November 2nd, 2008
Quoting Hallowe’en
“At the Vietnamese butcher…where else would you get lungs?”
“Is this food? Oh, no, this is not food.”
“Who are you? No, not your name, your costume?”
“This sex doll is not very sexy.”
“This is what happens when you take apart a frog.”
“There’s goody bags!!”
“Well, that’s very creative.”
“These eyeballs stick to the wall.”
“Why are you squeaking?”
Wife: “They don’t get it. Nobody gets it.”
Husband: “Well, it’s what I’m wearing. I’m wearing it now.”

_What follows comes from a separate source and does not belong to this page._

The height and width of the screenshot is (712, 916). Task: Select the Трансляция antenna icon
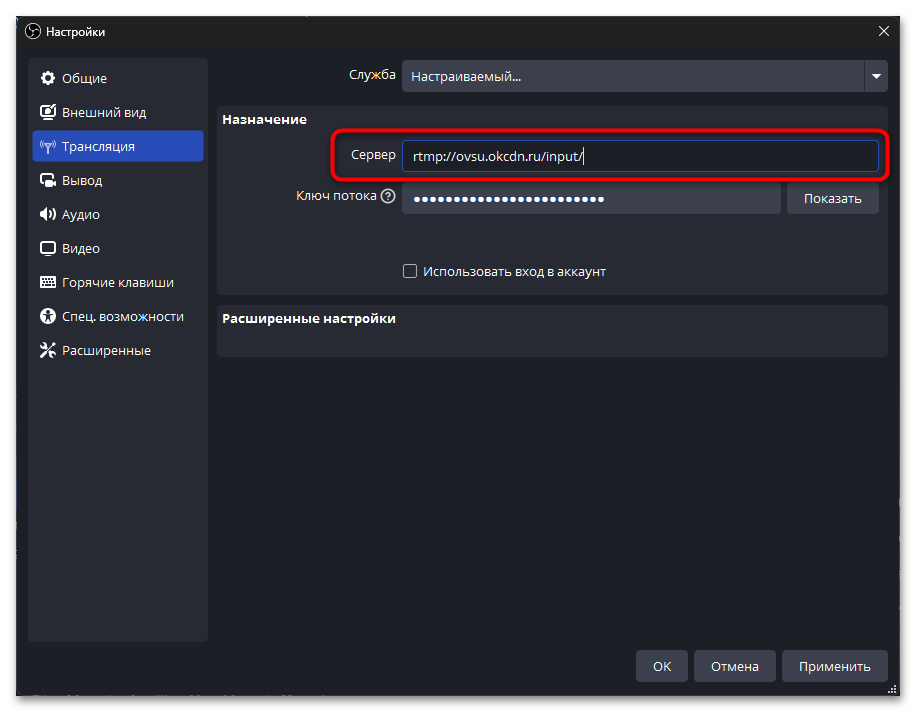tap(47, 147)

“Oh my god, strobe light! Seizure! Run away!”
“The standard first-year university costume for girls is skank.”
“Is it potato salad? Is it fish? What?”
“Can you move?”
Me: “Who are you dressed as?”
Man: “Mike Holmes… *Holmes on Homes*, it’s a home renovation show.”
Me: “I’m a girl.”
Man: “Right. Nevermind”
“And he just started screaming, ‘7 of 9, 7 of 9!!'”
“I get it! Oh, *now* I get it! I do, I really do. Wait a second…”
“Wait for the really naked girl.”
K (to me): “Ok, short people in the front for the photo.”
Me: “Am I short?”
K: “Well, if you have to hop up and down to be seen, you are short.”
Me: “I’m not hopping because I want to be seen, I’m hopping because I am cold. People can see me.”
K: “Fine. Stay where you are then.”
“What does dry ice feel like? Oh, it’s wet.”